Your objective: Among the entries, which lines carry the string "agent"? Copy every one.

Material for this task:
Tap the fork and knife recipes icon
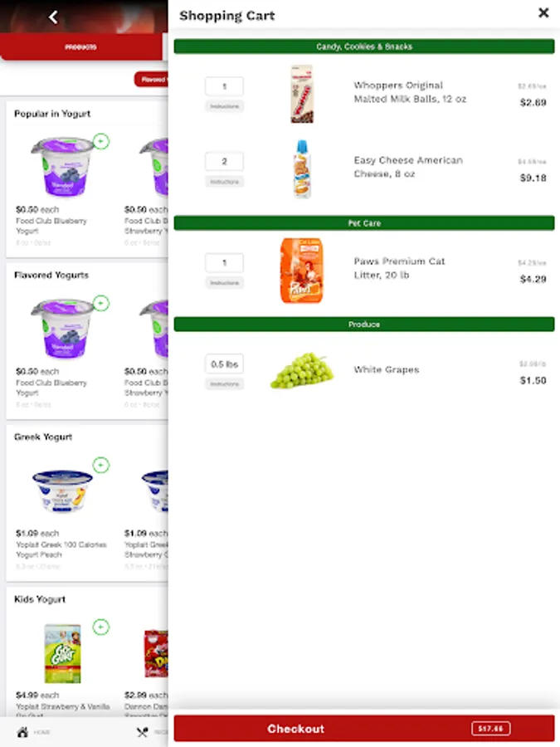Screen dimensions: 560x747 pyautogui.click(x=143, y=732)
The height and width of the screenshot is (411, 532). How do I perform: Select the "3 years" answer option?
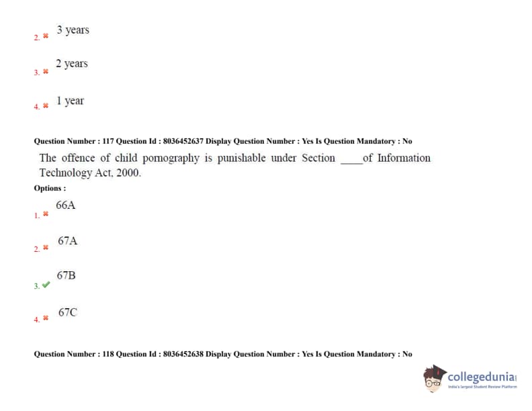pyautogui.click(x=73, y=30)
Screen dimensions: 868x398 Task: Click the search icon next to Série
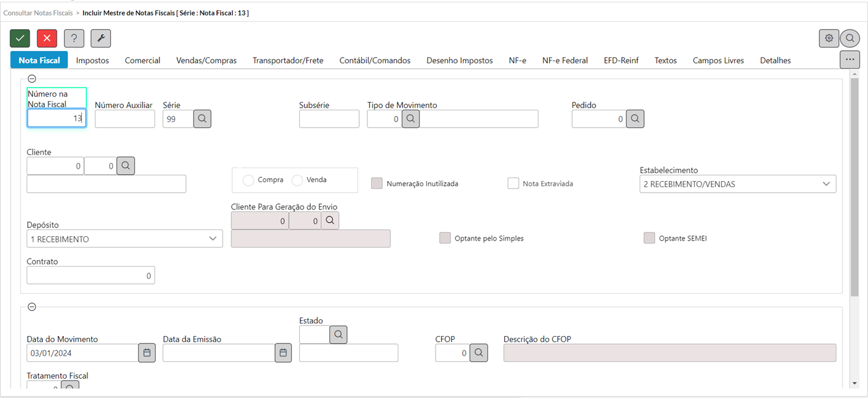click(202, 119)
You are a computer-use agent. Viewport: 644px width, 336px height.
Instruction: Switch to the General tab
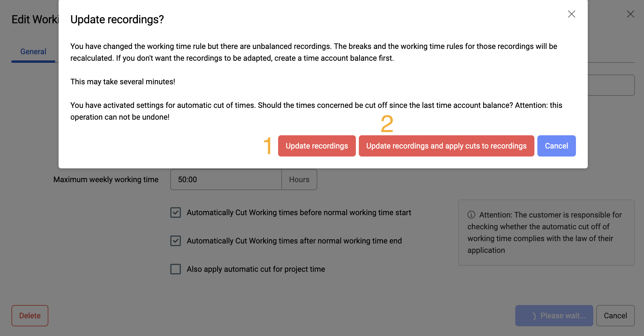pos(33,52)
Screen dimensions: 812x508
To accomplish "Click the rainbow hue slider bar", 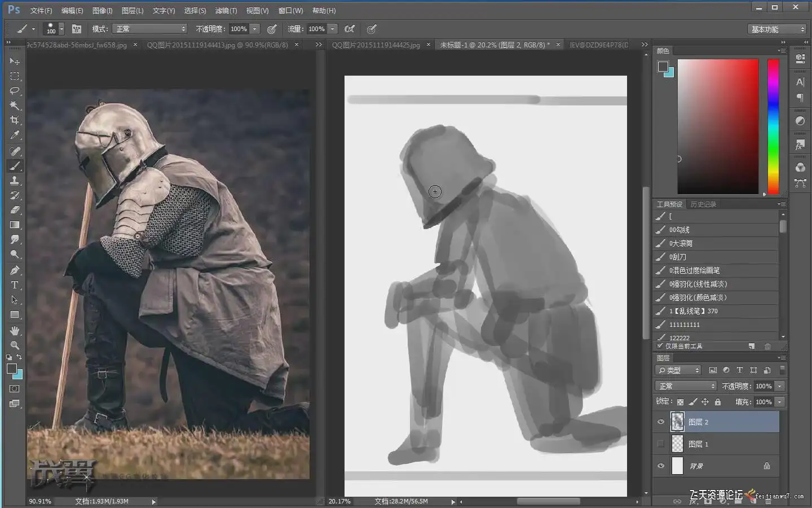I will tap(773, 126).
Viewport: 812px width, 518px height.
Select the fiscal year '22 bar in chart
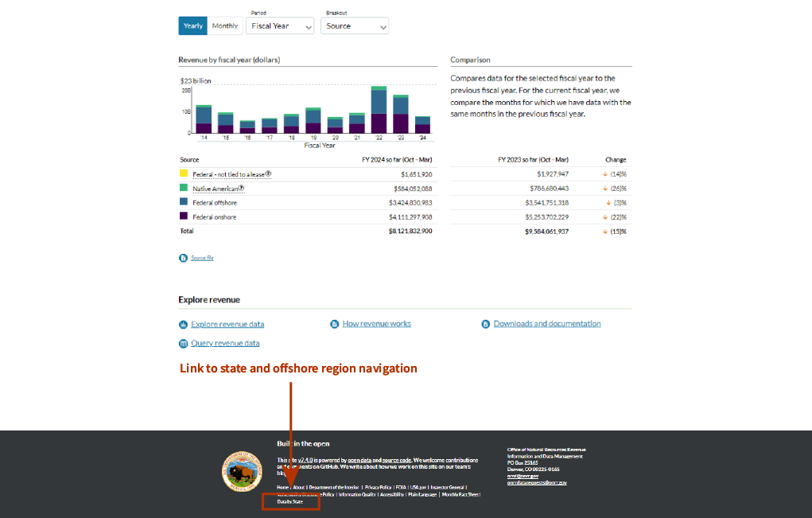(379, 110)

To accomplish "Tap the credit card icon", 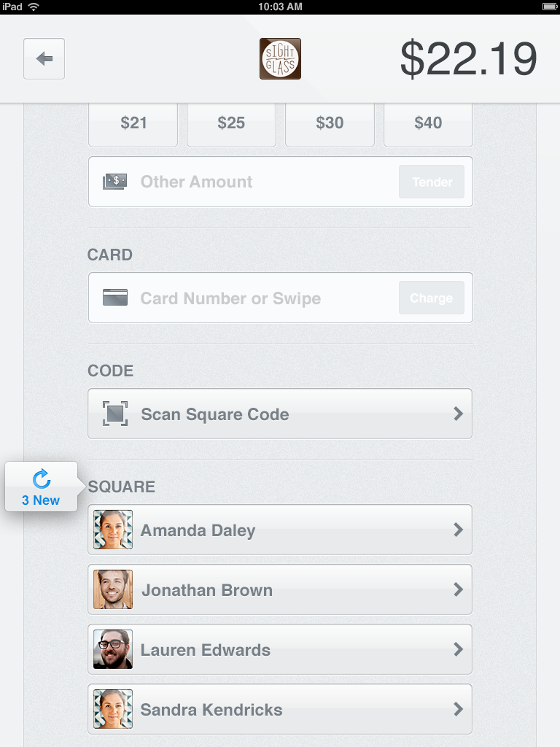I will coord(114,298).
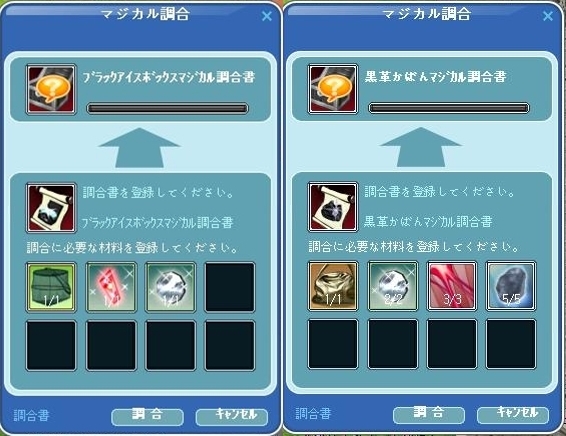566x436 pixels.
Task: Click the silver ore material marked 2/2
Action: click(x=392, y=286)
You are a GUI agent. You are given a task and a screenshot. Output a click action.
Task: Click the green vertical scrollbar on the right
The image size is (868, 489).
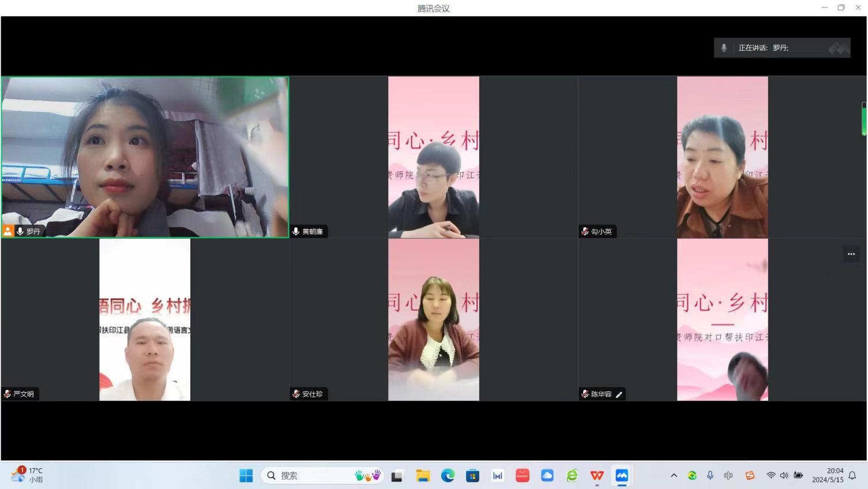[863, 120]
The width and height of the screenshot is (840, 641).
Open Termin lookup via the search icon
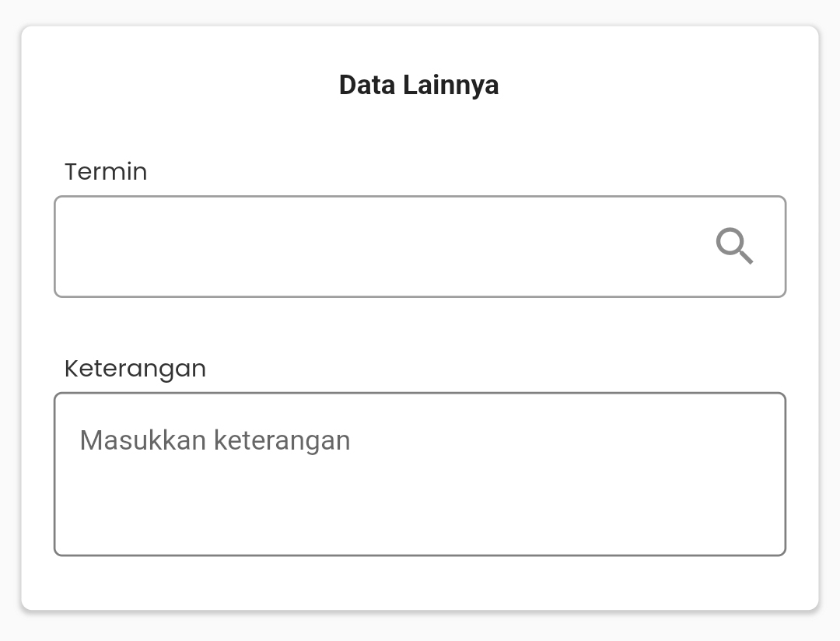coord(734,246)
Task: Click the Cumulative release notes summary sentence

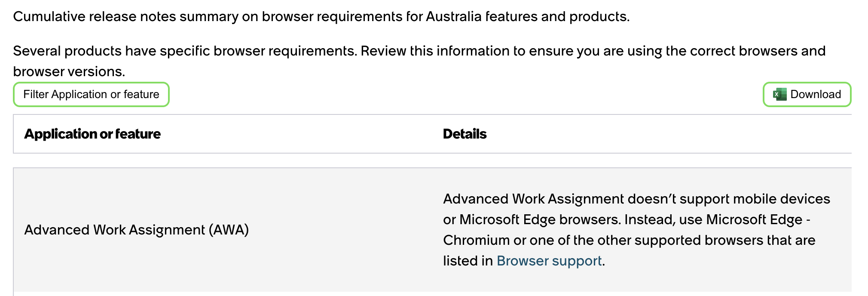Action: [x=321, y=16]
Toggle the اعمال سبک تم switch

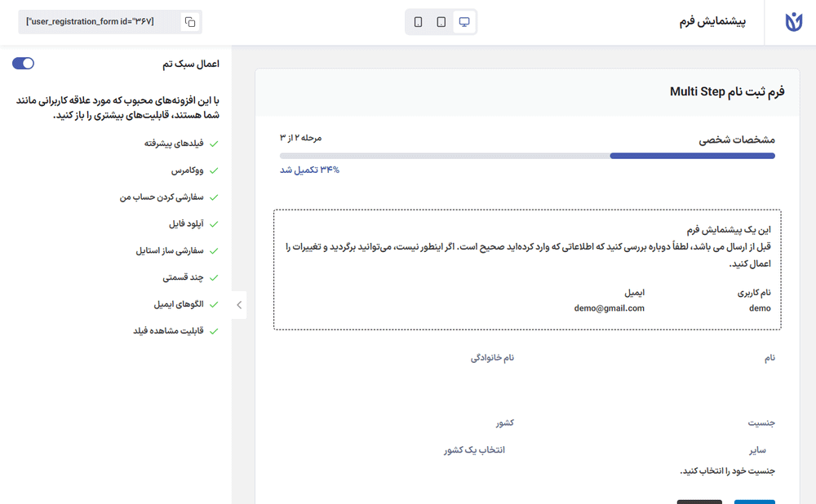pyautogui.click(x=24, y=63)
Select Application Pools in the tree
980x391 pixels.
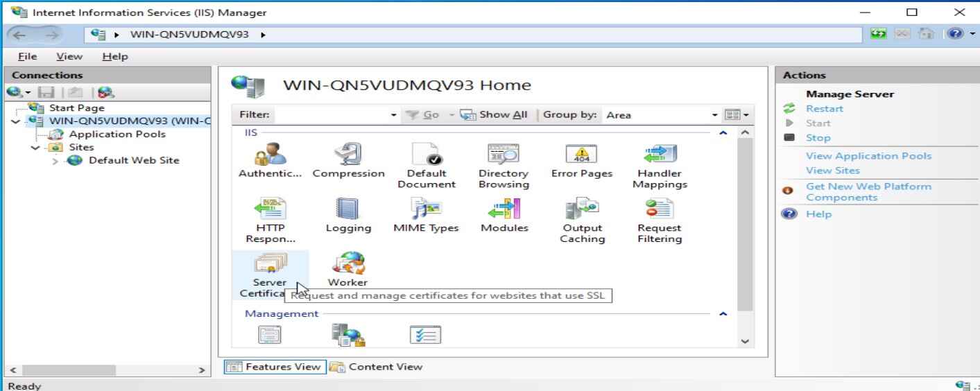(117, 134)
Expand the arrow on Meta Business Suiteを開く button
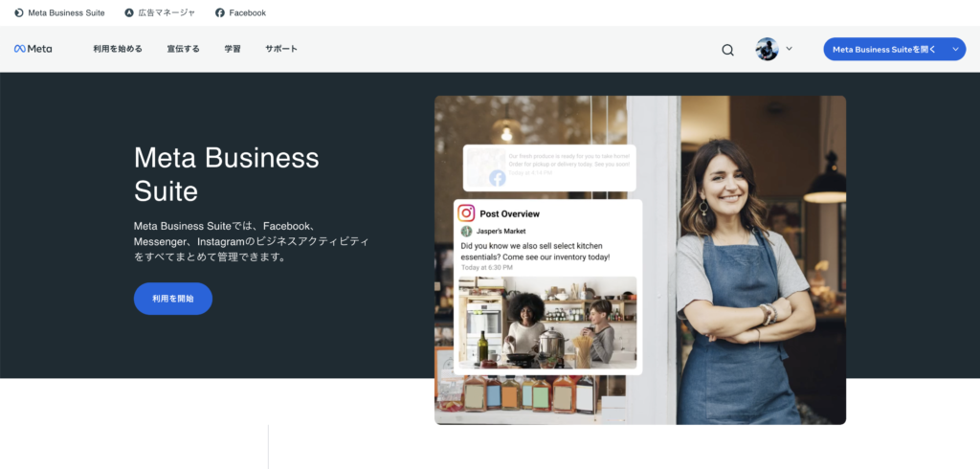The width and height of the screenshot is (980, 469). coord(954,49)
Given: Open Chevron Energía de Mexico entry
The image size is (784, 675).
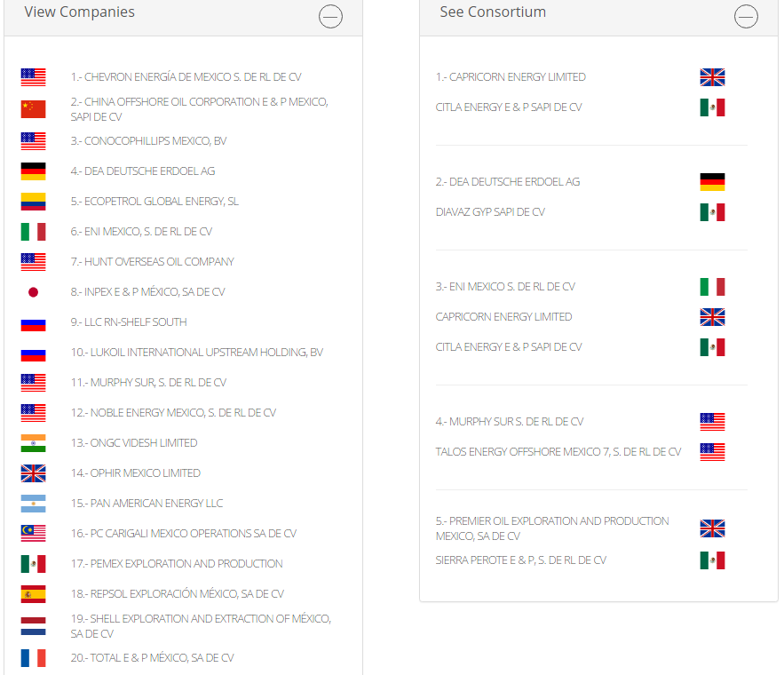Looking at the screenshot, I should (186, 77).
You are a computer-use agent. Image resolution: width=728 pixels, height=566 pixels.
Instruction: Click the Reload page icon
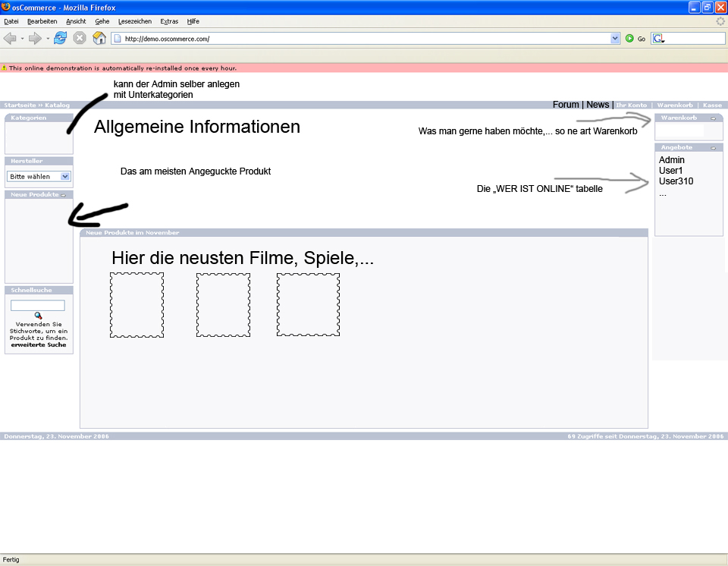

Finished exercise:
You are a computer-use agent. Viewport: 644px width, 336px height.
You are a GUI agent. You are given a task and a screenshot. Output a click action.
You are a computer-use agent. Image resolution: width=728 pixels, height=566 pixels.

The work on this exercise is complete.